Cinco dias depois, o autor do texto original também prestou depoimento e, afirmando conhecer Rafael por terceiros, reiterou acreditar que o comentário, do qual discordara, foi inserido “de maneira irônica”. Cândia, porém, manteve a acusação, que foi enviada em maio deste ano à Justiça e, em 2 de junho, foi acatada pelo juiz Olivar Coneglian, da 2ª Vara Criminal da Capital.

Confira postagem completa levada à Justiça. (Clique para ampliar)
Confira postagem completa levada à Justiça. (Clique para ampliar)

Ameaçado – O avanço do caso causou estranheza ao autor do comentário, segundo quem a ironia usada “fica evidente” por conta dos termos usados no texto. “E o que deixa mais evidente disso tudo é que tem oito meses do atual governo e não houve nenhuma perseguição ou ação que a própria esquerda dizia que os bolsonaristas e seus eleitores iam praticar. Não teve nada disso”, afirmou Rafael ao Campo Grande News, por telefone.
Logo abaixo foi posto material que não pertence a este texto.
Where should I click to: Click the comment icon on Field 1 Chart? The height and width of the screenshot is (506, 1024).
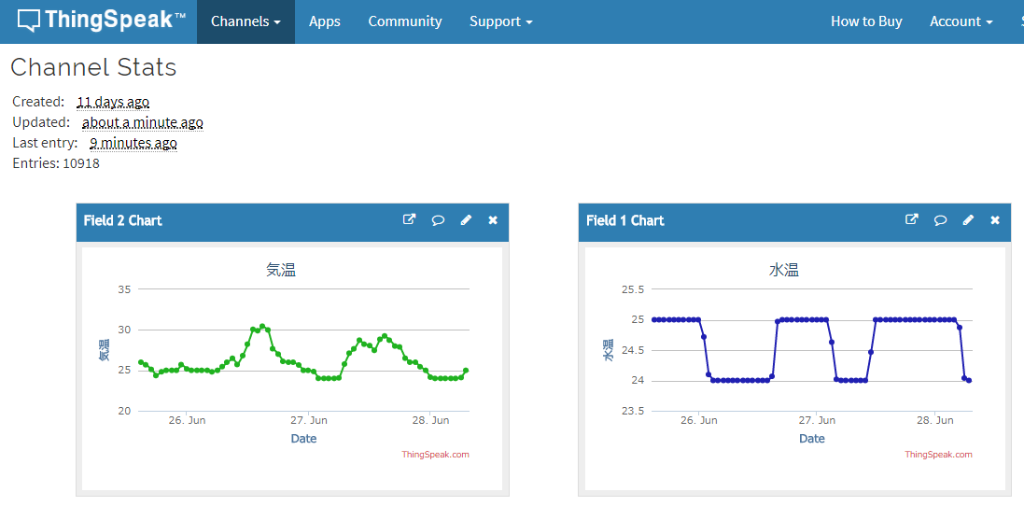[x=940, y=220]
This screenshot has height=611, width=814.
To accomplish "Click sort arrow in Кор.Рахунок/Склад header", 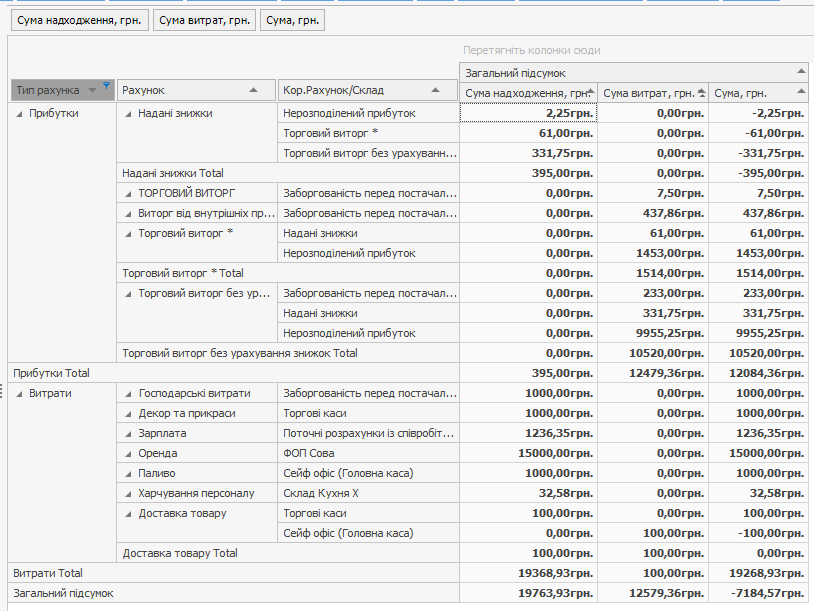I will 437,90.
O empresário, que destacou ver no politicamente correto “uma forma de cerceamento à liberdade”, reconhece que o episódio serviu para se pensar duas vezes ao expressar sua opinião “para não ter brecha interpretativa”.
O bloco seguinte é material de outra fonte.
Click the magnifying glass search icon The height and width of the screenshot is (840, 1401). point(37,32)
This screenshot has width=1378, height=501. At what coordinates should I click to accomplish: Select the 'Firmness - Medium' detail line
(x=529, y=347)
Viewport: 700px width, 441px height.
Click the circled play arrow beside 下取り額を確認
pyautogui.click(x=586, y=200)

Segundo ele, o comentário acabou virando “munição” para adversários políticos. “Nós dois estávamos na conversa e entendemos se tratar de ironia. Mas alguém recortou o comentário e espalhou na internet”, disse. Tempo depois, imagem com o texto de Rafael, sem o post original, já circulava pelo país. “Foi jogado em grupos de esquerda. Fui ameaçado à época, xingado, falaram que iam me matar, buscaram fotos da minha filha”, afirmou.

“Quando se retira um comentário de um texto, as pessoas podem interpretar de ‘n’ formas, pegando um trecho de conversa e se tenta atribuir a uma narrativa. Quem ler o contexto todo vê a figura de linguagem. Recortada, a conversa vira uma fake news”, pontuou o empresário, pesando, ainda, o impacto da internet no processo eletivo de 2018 –quando a polarização política também resultou em trocas de acusações entre os grupos em disputa.

“A internet, muitas vezes, acaba atraindo o debate político, dando condições para pessoas participarem de um debate público. Isso acaba, de certa forma, contaminando todo o processo eleitoral. Mas acho que é uma maneira também de as pessoas participarem que antes não tinham. E isso incomoda a velha política, que conduzia uma imprensa mais amistosa”, avaliou, apontando que a “voz ativa da internet incomoda”.

A decisão de Coneglian envolveu a aceitação da acusação, que agora será processada pelo Poder Judiciário.